Your task:
Copy out the material from the line containing "Open the Meet" through the line containing "Looking at the screenshot, I should [x=27, y=181].", including both of those lines, keeping every word and mark as it stands.
--- begin ---
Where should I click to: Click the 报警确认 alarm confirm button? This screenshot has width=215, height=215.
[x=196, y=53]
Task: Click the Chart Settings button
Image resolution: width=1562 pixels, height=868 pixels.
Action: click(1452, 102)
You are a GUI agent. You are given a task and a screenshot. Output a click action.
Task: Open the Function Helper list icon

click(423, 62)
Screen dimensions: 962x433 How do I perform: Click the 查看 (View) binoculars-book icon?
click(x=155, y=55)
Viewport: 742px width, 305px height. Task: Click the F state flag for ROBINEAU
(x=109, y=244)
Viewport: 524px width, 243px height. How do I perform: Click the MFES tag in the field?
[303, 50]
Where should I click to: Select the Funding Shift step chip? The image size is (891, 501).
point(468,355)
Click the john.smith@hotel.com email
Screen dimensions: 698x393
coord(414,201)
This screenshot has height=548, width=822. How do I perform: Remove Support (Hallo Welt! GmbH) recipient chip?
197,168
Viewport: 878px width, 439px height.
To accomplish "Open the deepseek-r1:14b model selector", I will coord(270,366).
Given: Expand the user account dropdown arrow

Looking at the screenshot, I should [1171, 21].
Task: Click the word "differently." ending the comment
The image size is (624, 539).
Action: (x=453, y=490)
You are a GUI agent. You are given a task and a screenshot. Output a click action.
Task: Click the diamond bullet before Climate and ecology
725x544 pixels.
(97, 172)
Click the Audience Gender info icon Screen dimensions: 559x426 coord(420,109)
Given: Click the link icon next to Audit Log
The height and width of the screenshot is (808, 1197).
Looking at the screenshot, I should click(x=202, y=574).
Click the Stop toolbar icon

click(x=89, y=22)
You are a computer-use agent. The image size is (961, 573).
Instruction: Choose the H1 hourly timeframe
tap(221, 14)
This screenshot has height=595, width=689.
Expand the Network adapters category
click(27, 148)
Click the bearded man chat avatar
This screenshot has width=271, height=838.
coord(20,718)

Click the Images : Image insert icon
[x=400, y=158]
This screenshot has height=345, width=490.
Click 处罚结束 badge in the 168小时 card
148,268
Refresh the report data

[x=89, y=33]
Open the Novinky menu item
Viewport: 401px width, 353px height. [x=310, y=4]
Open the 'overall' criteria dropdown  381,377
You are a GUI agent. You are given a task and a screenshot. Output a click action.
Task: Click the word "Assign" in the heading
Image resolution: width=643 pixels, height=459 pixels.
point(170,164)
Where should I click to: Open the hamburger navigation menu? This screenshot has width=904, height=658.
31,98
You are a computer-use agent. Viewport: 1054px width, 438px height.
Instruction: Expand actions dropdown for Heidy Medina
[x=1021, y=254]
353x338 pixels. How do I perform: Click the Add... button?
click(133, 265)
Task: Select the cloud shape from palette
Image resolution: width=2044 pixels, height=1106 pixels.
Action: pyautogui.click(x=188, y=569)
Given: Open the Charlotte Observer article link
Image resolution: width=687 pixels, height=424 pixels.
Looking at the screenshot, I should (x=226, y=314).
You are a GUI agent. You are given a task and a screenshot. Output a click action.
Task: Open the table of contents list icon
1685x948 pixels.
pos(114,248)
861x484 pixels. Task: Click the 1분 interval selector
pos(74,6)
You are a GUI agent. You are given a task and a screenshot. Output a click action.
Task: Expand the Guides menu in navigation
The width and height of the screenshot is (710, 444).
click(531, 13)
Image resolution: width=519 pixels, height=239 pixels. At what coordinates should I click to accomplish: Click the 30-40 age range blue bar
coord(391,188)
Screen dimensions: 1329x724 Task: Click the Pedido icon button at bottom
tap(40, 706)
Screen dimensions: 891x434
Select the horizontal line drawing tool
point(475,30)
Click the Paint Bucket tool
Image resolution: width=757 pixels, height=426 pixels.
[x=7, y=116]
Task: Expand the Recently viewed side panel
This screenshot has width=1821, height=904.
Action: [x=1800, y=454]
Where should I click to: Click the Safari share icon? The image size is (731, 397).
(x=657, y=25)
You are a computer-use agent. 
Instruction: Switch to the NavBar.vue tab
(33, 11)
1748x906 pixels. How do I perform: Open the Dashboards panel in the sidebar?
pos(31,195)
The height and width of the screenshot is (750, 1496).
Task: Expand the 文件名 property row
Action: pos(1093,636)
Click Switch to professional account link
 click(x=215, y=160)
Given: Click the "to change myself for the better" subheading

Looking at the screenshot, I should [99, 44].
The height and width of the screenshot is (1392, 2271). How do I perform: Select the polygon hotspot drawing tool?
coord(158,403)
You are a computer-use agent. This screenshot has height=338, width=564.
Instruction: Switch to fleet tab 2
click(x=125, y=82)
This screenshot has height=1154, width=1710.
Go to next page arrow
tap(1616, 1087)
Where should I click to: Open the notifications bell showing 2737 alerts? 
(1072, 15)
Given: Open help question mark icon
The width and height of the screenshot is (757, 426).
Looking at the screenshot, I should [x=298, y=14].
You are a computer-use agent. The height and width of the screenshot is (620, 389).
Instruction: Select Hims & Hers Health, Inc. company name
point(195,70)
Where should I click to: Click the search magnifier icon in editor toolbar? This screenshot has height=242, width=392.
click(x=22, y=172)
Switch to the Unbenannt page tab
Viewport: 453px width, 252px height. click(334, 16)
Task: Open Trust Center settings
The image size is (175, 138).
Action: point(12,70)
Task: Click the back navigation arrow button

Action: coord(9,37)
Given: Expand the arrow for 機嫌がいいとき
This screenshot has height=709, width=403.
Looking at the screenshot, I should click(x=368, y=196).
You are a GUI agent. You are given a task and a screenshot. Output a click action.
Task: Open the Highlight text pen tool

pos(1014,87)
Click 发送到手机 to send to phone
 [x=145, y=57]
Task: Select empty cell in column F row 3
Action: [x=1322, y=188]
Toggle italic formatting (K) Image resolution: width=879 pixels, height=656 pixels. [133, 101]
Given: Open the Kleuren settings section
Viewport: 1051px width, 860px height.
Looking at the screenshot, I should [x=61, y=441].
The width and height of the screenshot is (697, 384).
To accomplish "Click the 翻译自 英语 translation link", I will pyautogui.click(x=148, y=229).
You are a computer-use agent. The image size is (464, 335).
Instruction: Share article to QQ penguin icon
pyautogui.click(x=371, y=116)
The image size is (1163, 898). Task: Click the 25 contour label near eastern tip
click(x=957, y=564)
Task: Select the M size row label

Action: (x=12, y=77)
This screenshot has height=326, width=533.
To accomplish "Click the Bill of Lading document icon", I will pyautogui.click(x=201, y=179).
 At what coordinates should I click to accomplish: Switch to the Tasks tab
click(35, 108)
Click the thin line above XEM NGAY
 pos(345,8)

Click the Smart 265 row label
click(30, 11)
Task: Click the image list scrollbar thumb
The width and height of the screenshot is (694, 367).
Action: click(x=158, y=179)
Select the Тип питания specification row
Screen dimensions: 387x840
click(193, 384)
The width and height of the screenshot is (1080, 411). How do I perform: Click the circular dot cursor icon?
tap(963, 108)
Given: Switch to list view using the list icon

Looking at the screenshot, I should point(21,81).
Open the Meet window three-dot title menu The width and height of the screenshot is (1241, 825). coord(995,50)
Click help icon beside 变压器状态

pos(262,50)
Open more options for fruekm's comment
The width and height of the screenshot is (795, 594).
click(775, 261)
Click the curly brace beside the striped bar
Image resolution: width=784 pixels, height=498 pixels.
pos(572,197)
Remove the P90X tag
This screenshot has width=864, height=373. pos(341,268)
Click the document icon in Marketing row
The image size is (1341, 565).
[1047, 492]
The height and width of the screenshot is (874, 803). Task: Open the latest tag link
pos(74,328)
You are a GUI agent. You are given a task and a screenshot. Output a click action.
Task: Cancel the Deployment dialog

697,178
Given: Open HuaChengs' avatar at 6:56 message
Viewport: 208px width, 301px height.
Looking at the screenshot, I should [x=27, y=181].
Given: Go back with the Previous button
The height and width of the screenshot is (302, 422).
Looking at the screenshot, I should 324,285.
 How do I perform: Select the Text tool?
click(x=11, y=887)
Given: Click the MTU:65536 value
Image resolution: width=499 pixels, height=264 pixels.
--- end ---
Right answer:
Open the Meet window three-dot title menu The width and height of the screenshot is (1241, 825). coord(995,50)
Click help icon beside 变压器状态

pos(262,50)
Open more options for fruekm's comment
The width and height of the screenshot is (795, 594).
click(775, 261)
Click the curly brace beside the striped bar
Image resolution: width=784 pixels, height=498 pixels.
pos(572,197)
Remove the P90X tag
This screenshot has width=864, height=373. pos(341,268)
Click the document icon in Marketing row
The image size is (1341, 565).
[1047, 492]
The height and width of the screenshot is (874, 803). Task: Open the latest tag link
pos(74,328)
You are a GUI agent. You are given a task and a screenshot. Output a click action.
Task: Cancel the Deployment dialog

697,178
Given: Open HuaChengs' avatar at 6:56 message
Viewport: 208px width, 301px height.
Looking at the screenshot, I should [x=27, y=181].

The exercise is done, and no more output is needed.